How can a family of human beings be called “Holy”? You and I know that there is not a single perfect family in our world. There is no family without disfunction, because, as the saying goes: “to err is human, but to forgive is divine.”
So, if we are speaking in human terms there is no holy family. We speak of the Holy Family in divine terms, that is, only if and when a family allows the divine – God – to be born into that family. To be holy then is about “birthing” Christ!
We have heard a lot about Mary’s role in the conception and birth of Jesus, and what makes her role special is her “fiat” – let it be done to me.
Mary's answer of “yes” to the divine proposal from the messenger of God was not merely a word. Instead, we read throughout the Christian Testament that she committed her life to conceive, birth, nourish, and accompany Jesus and his messianic mission. We also know about Joseph’s contribution that provided security for the child Jesus and his mother, Mary.
Today, we are told that both parents brought the baby Jesus to the Temple to fulfill the customs in regard to him according to the Mosaic Law of God.

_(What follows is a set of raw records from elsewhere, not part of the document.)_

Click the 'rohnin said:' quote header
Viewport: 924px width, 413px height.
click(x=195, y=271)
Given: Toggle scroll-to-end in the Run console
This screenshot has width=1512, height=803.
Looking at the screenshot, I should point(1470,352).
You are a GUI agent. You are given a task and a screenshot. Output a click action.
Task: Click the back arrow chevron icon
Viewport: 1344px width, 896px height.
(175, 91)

What is special about Joseph and Mary is their humility to follow the customs even though their child required no purification – he is Emmanuel – the God with us. That practice of humility is a hallmark of holiness!
The natural family members are not the only ones who are called to make a family holy. as other people also play important roles. Simeon and Anna, we hear, were in the Temple at the right time for a purpose: to identify who the child Jesus was.

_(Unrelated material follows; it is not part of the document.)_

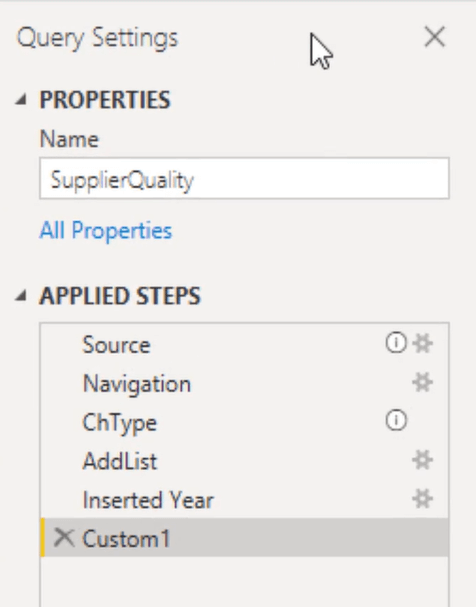476x607 pixels.
Task: Select the Inserted Year applied step
Action: coord(244,499)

Each time I hear this story, it reminds me of the day when “old” Mama Victoria pointed at me and told my parents that I would become a priest, even though I was hardly 10 years of age. To this day, after all my philosophical and theological studies, I still believe that she saw something (although not holy) deeper about me as Simeon and Anna did about the child Jesus.
Whatever it was, I know that Mama Victoria's declaration inspired and guided my interest to pursue the priesthood. Members of our families would realize their God-given gifts sometimes from people outside the natural family. These outsiders are spiritual insiders – they are our spiritual families because of the role they play to make us holy.
What we can take home from today’s feast is that members of the Holy Family had the same attitude of openness and supporting the divine plan for the world. That plan is to save the world and is to let the world learn to know and identify the divine savior, worship, and revere the divine savior, and live by serving the divine savior in the world.
In these days of our shelter-in-place, we can make our families holy, just like the Holy Family, by signing on to this divine agenda to heal the world. Each family must assign a family member to be responsible for something that contributes to the family’s spiritual life.
I know a family in our parish in which every member of the family has a ministry in the Church – not one person is without a ministry. Holiness is not based on who you are within the family. To be holy is not based on your gender or appearance, lineage, age. generation, status, or physical abilities and skills. What matters most and is crucial is your openness to let the divine – the Christ – to be born into your life and your family, by engaging in the ministry of learning, liturgy, or of living (service to others).
May the Holy Family – Jesus, Mary, and Joseph – assist us, the family and families of Saint Charles Borromeo, to realize the “Holy” in the Holy Family.